If you have invested for any period of time like myself, you can recall almost from memory what each year means to the stock market.  You could say that 2009 was the year of banks.  Any bank that didn't go bankrupt soared.  So did the infamous SIRI that at once on a Friday before the famous capital investment by Liberty Media was going for $0.05/share.  Do the math.  I know it hurts looking at today's price.

However, in that time frame there were also some big losers.  One of the popular ones was Old GM.  The one that went bankrupt and shareholders lost it all.  The New GM probably doesn't have many Old GM shareholders.  And then there the dozens of other financials that didn't turn out so well.

In recent years you have the TSLAs, CMGs, and NFLX.  NFLX in particular is funny in that it gave shareholders not 1 try, but 2.  Almost in back-to-back years precisely to get in.  The original shareholders made a larger multiple for obvious reasons since NFLX never fell down to $20/share range.  But still.  The multiple with today's price is still a 5-6 bagger. 

And the funny or sick thing is is that these aren't unknowns.  They aren't penny stocks.  They are actually talked about weekly if not daily.  SIRI isn't talked about so much because buying a $4/share stock isn't so attractive based on where it was trading.

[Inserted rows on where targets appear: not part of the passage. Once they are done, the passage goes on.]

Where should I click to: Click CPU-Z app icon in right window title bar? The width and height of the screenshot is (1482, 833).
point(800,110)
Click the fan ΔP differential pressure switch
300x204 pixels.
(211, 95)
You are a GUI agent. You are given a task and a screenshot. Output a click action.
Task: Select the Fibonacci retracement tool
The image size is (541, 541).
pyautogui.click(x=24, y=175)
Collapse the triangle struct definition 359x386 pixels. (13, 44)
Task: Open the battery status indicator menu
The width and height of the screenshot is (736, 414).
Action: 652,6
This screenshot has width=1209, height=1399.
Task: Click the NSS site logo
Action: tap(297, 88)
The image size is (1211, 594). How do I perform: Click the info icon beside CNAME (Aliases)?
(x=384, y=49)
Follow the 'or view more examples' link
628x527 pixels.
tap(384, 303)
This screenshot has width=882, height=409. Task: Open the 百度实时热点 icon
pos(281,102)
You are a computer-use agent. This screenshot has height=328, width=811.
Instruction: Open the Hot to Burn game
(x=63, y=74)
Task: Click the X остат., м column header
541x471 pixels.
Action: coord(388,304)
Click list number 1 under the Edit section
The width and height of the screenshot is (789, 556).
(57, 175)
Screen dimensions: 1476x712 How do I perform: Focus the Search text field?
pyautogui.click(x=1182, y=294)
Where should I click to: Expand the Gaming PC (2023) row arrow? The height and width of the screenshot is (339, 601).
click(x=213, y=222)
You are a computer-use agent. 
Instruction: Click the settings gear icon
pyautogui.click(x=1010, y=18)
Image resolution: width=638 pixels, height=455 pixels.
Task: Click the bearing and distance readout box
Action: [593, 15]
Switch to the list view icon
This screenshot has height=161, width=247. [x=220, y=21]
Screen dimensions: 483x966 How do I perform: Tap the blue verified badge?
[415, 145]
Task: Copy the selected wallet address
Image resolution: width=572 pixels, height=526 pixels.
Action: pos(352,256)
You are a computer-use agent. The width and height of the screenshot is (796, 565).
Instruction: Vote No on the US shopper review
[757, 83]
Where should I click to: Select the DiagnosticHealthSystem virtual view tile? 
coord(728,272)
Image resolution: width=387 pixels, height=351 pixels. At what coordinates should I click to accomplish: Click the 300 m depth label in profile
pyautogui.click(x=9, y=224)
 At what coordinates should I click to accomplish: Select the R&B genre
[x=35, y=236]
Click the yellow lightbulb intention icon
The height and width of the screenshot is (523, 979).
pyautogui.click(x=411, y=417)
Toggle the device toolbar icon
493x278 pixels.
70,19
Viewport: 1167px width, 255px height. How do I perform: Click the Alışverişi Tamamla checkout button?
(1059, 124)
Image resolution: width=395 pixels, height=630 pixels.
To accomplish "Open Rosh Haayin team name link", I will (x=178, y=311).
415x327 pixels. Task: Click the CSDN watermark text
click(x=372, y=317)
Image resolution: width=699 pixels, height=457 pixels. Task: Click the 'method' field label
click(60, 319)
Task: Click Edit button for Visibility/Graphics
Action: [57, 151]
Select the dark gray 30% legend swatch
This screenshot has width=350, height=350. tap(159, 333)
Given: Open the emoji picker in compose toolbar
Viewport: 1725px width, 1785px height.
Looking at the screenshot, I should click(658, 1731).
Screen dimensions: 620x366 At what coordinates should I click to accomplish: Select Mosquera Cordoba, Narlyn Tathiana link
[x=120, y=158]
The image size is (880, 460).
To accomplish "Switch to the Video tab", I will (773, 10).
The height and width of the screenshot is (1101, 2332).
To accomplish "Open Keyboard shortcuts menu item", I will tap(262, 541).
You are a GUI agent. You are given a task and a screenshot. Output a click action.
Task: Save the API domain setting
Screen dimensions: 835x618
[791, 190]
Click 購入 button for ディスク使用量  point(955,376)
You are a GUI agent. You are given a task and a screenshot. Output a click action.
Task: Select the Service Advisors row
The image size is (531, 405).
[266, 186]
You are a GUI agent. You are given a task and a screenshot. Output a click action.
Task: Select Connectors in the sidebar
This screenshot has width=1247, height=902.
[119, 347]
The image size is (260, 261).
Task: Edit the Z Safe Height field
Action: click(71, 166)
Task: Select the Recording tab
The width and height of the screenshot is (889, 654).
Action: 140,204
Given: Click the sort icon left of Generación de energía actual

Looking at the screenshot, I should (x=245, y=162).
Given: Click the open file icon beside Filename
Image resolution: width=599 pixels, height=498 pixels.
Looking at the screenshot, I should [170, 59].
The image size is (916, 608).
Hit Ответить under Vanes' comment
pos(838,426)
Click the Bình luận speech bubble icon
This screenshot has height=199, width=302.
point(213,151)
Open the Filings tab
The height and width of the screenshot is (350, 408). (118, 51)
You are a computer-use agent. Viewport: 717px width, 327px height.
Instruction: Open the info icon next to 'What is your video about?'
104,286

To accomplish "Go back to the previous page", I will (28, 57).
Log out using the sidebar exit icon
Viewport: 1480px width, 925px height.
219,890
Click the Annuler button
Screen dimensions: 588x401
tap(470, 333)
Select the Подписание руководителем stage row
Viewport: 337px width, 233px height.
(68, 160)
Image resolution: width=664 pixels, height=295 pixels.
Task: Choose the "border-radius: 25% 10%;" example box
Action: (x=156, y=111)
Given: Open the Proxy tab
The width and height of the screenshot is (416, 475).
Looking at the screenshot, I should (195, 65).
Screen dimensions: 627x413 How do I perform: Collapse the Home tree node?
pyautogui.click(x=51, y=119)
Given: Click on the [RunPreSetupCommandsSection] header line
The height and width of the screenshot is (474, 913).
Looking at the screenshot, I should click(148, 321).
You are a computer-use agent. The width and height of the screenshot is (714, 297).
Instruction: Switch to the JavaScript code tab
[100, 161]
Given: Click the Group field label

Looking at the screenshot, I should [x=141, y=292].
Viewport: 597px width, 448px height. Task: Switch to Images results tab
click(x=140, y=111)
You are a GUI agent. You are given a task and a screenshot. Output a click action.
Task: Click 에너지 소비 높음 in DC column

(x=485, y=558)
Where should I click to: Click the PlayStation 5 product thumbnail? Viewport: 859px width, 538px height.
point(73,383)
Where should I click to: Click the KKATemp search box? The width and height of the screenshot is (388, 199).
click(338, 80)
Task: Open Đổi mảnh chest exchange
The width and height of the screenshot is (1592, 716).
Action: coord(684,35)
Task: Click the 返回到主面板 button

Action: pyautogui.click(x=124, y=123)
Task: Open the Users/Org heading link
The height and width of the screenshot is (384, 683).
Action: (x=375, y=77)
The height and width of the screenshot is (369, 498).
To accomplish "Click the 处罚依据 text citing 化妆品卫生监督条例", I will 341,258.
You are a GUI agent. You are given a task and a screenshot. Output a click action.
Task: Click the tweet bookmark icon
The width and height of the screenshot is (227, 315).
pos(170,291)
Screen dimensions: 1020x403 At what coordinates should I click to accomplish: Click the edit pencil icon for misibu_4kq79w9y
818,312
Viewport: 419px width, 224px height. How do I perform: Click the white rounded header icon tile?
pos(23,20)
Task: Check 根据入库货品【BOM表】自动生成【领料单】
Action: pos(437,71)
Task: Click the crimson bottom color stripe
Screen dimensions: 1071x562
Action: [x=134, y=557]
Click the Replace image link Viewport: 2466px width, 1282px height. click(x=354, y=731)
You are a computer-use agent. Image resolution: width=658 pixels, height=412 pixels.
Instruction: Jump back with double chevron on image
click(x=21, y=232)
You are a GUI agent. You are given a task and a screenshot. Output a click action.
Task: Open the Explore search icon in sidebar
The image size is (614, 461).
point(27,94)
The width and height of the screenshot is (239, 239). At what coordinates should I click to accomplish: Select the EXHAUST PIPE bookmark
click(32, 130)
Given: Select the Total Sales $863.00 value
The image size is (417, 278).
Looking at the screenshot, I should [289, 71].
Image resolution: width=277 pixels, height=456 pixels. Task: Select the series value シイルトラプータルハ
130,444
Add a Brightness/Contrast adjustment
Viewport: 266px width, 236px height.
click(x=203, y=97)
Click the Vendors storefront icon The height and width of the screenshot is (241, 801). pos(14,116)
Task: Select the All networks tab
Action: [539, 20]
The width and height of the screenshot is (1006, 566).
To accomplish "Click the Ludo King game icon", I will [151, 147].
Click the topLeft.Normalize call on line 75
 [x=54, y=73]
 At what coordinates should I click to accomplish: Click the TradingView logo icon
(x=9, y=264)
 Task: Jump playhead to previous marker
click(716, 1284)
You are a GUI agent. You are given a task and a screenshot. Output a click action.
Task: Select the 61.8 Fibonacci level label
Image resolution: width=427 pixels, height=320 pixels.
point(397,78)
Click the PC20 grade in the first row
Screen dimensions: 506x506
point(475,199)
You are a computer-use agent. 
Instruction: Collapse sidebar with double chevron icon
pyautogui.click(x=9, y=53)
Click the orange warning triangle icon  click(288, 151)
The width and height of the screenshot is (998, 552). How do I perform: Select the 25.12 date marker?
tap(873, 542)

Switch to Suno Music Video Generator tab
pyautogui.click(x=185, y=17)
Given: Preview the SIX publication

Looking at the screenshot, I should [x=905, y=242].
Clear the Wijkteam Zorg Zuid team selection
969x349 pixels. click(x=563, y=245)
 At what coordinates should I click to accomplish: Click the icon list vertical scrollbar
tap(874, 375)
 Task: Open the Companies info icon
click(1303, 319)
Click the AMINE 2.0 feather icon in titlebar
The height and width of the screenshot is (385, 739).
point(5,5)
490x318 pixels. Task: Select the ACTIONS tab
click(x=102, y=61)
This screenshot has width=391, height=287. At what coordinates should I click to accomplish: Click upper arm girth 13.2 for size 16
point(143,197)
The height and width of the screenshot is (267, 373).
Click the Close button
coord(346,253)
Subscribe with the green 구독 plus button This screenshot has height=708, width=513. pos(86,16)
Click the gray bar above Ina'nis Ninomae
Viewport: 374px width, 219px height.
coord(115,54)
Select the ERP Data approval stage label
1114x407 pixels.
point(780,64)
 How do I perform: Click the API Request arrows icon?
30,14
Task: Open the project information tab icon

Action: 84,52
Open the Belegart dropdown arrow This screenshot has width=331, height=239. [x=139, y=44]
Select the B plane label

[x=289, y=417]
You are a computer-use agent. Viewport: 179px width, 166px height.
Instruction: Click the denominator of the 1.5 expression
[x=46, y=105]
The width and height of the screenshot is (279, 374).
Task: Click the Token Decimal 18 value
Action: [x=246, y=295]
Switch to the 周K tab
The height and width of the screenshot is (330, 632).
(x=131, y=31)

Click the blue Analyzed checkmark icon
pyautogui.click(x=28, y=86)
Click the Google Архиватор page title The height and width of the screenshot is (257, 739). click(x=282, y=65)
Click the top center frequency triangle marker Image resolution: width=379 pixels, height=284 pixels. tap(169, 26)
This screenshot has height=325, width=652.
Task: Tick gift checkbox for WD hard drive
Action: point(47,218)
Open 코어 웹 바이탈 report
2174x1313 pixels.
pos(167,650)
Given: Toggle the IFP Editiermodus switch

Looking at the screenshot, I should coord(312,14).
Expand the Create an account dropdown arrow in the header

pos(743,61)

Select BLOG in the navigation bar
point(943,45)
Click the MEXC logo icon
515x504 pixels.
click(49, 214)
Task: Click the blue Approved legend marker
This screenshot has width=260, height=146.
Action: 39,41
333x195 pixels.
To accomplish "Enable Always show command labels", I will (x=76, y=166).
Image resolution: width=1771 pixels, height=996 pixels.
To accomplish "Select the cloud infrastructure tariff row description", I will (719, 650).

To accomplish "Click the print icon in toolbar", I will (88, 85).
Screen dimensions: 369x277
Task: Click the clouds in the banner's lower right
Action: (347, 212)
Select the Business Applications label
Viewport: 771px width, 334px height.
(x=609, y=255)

So back to JCPenny.  It is a $7/share stock and falling.  You will have some investors believing it can bounce back.  Others say it is doomed to bankruptcy.  Then what happens to all there hundreds of owned-locations? 

The reality is that no one knows and any shocking news can make this stock soar or tumble in a single day.  It really comes down to risk/reward.  In an investing world where shareholders are always asking for the next "IT" stock that will turn there small fortunes into larger fortunes, they turn a blind eye to stocks like JCP.

I'm not saying JCP is a must-buy.  I'm just saying that opportunities like this come around once a year - maybe twice. 

Could it be 2013-14's Wonder Stock of the Year?

You decide!  Comment Below!!!

5 Comments – Post Your Own

#1) On October 18, 2013 at 3:31 PM, mikecart1 (98.89) wrote:

I am aware of errors above so to eliminate comments regarding those:

1) JCPenny is missing an 'e' every single time.  I will just say I was using play-on words hinting at the "penny" instead of "penney".

2) NFLX actually valleyed in pre-2010 and then in 2012.  The timing range wasn't the back-to-back as I originally said.

3) 2nd to last paragraph uses "there" instead of "their"

I guess this is what happens when you do a once through blog.  But gotta love an author that admits he stinks right hehe?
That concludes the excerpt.